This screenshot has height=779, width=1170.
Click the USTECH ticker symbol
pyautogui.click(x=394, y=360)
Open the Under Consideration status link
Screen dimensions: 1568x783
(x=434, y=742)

·····

Turn the material above into a Markdown table with two columns, Row and Line, giving each non-blank line its own numbered row.

EXERCISE OUTPUT
| Row | Line |
|---|---|
| 1 | This screenshot has height=779, width=1170. |
| 2 | Click the USTECH ticker symbol |
| 3 | pyautogui.click(x=394, y=360) |
| 4 | Open the Under Consideration status link |
| 5 | Screen dimensions: 1568x783 |
| 6 | (x=434, y=742) |